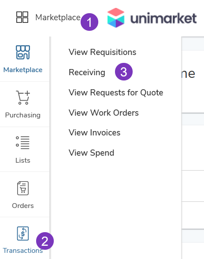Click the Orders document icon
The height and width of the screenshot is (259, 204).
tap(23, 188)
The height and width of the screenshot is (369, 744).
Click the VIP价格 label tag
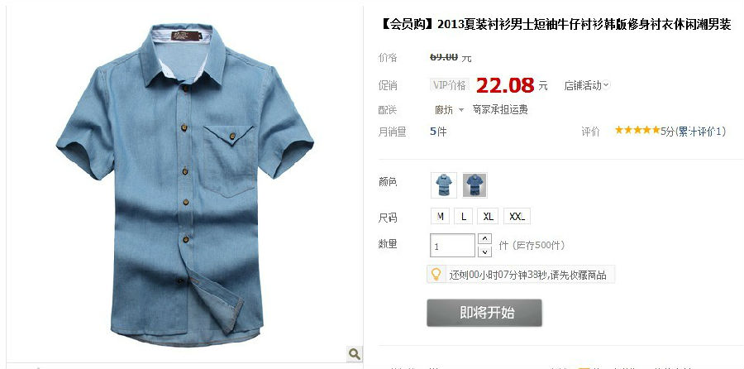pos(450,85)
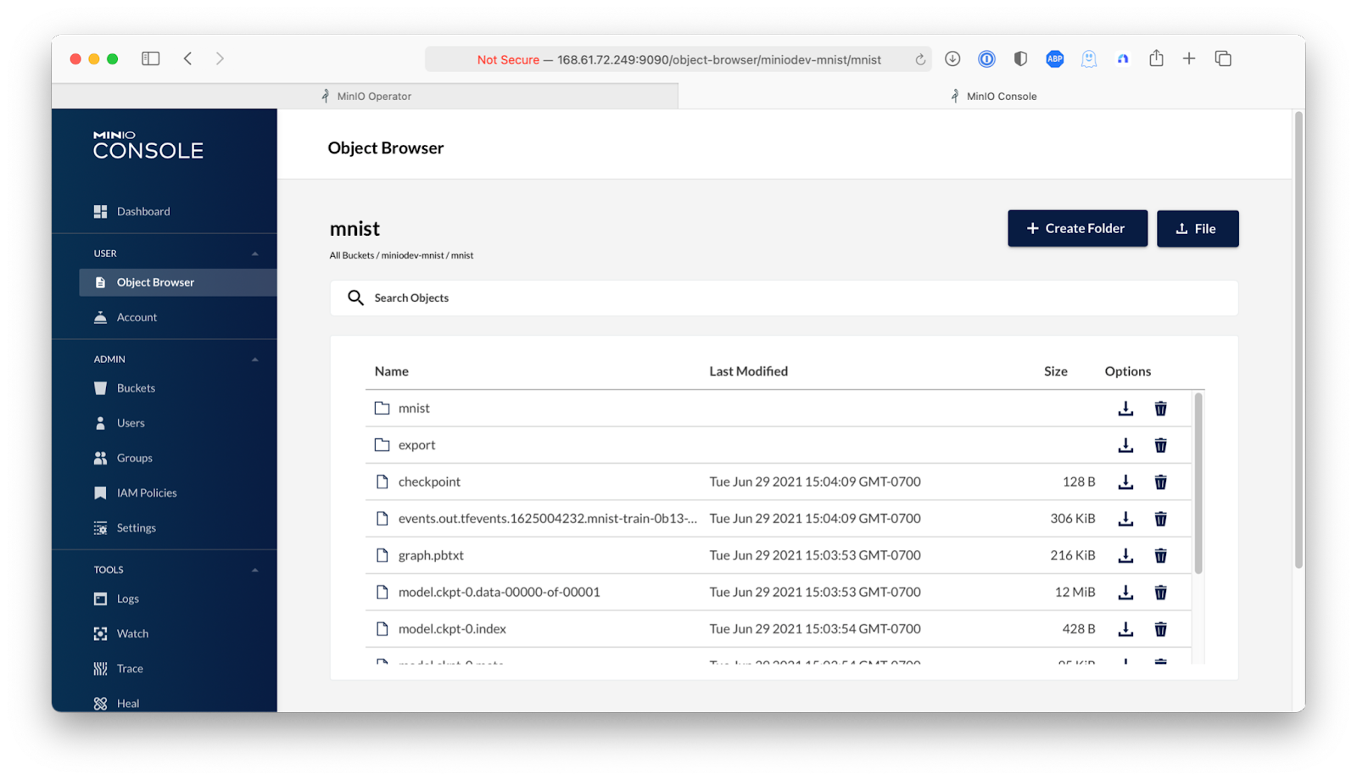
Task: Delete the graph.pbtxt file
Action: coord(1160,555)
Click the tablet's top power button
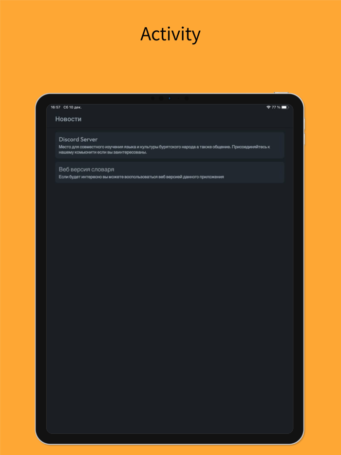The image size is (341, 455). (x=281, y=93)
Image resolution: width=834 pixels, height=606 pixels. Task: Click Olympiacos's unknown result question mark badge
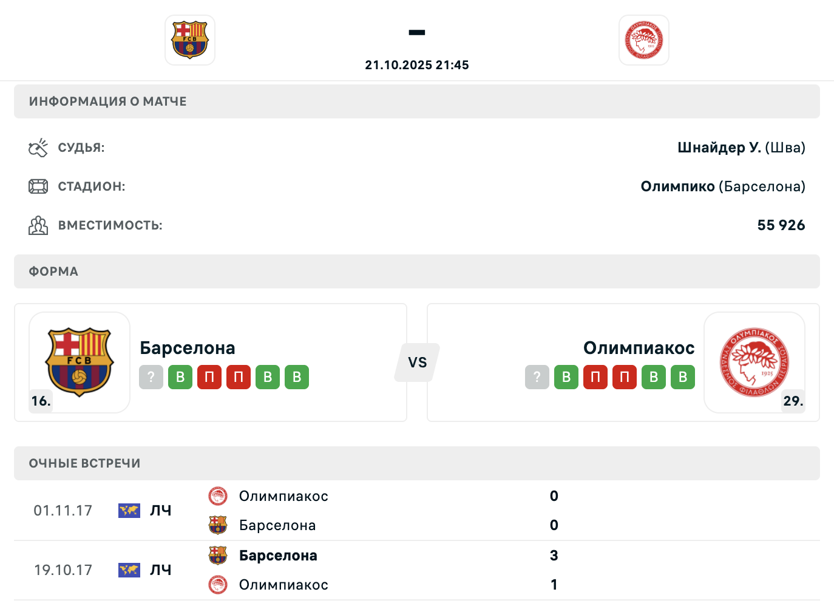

=-=-=

## Problem statement
Write out again, word for word, the lines from the one holding "The height and width of the screenshot is (369, 744)." through the final line of the listing, including both ends but no pictures.

## Written answer
The height and width of the screenshot is (369, 744).
Click the VIP价格 label tag
pos(450,85)
Task: Delete the graph.pbtxt file
Action: coord(1160,555)
Click the tablet's top power button
The image size is (341, 455). (x=281, y=93)
Image resolution: width=834 pixels, height=606 pixels. Task: Click Olympiacos's unknown result question mark badge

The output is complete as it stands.